**Data for review**
/---

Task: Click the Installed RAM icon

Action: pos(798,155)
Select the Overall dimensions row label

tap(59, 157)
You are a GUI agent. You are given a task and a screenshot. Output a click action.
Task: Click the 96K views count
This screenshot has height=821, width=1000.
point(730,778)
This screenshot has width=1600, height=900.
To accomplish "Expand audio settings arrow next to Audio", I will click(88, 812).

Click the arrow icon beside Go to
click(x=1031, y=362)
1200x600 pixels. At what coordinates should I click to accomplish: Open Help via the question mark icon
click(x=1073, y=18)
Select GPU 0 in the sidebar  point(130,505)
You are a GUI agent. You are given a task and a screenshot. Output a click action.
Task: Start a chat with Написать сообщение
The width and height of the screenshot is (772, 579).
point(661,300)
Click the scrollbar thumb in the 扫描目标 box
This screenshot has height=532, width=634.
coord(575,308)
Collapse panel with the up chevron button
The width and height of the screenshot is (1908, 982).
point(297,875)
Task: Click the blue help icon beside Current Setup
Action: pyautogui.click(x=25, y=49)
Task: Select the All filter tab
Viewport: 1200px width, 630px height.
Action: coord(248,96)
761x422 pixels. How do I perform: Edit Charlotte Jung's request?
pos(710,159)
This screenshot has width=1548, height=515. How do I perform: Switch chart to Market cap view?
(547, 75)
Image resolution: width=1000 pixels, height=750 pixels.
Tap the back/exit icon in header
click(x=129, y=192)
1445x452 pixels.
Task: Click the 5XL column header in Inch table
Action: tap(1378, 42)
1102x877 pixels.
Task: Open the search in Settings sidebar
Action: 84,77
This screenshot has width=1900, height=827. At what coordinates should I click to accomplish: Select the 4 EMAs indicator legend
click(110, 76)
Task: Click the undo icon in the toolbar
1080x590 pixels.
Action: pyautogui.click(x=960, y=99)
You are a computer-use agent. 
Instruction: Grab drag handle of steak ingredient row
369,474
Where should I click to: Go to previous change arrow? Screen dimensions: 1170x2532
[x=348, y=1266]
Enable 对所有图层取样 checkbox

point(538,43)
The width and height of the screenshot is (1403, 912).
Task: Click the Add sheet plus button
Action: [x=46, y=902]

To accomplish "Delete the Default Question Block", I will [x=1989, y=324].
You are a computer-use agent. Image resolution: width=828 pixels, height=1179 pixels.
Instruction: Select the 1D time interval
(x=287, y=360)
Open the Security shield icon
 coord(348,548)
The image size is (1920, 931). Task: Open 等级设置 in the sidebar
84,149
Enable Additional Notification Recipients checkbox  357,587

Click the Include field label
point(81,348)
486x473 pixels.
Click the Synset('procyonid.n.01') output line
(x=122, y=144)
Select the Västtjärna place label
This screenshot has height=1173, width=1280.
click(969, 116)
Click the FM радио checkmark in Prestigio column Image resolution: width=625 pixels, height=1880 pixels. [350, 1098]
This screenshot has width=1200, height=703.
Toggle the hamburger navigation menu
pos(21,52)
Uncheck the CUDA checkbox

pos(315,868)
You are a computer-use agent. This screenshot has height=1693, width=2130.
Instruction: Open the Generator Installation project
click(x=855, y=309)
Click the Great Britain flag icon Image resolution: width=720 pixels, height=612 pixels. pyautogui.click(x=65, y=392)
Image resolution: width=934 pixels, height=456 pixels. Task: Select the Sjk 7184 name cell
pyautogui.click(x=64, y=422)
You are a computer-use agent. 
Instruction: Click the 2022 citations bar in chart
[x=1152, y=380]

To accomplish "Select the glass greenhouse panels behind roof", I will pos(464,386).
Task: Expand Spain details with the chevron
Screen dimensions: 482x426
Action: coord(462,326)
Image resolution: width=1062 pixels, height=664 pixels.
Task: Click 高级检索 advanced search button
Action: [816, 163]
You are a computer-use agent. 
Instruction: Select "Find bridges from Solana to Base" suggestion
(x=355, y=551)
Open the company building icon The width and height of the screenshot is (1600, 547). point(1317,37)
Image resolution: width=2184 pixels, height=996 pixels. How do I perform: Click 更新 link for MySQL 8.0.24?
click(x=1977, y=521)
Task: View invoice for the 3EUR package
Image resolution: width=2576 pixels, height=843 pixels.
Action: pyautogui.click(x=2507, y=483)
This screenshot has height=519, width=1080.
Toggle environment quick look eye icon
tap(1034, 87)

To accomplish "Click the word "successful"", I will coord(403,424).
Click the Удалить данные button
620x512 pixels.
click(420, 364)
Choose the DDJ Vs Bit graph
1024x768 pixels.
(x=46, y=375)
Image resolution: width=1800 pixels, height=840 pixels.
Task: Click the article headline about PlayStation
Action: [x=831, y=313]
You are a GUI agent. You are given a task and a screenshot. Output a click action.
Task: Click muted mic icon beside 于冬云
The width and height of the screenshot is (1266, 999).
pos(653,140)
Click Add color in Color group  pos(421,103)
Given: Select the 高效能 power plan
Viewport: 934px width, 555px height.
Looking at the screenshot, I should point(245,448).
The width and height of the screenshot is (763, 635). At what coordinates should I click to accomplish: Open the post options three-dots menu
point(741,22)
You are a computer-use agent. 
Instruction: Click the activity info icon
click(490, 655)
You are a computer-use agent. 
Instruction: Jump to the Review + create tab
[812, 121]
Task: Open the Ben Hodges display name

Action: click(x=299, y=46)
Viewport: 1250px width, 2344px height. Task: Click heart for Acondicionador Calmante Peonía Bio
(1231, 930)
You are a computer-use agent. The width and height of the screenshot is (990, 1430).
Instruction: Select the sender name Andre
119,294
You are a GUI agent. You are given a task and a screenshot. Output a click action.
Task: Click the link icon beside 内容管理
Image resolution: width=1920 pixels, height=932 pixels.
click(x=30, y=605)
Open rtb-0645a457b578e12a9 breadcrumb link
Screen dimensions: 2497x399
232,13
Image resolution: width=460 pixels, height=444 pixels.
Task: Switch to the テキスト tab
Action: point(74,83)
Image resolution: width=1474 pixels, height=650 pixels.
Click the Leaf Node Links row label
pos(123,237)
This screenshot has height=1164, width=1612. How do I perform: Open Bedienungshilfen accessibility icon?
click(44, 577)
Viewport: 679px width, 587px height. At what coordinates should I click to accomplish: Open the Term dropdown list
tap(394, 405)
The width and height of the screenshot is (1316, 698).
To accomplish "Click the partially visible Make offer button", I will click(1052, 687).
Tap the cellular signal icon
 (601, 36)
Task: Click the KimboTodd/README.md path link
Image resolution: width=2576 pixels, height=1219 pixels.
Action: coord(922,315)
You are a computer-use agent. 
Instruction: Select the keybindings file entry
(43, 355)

\---

**About this task**
Exactly as they appear, retype the lines from the start of the records through the line containing "Task: Click the 96K views count".

**Finished task**
Task: Click the Installed RAM icon

Action: pos(798,155)
Select the Overall dimensions row label

tap(59, 157)
You are a GUI agent. You are given a task and a screenshot. Output a click action.
Task: Click the 96K views count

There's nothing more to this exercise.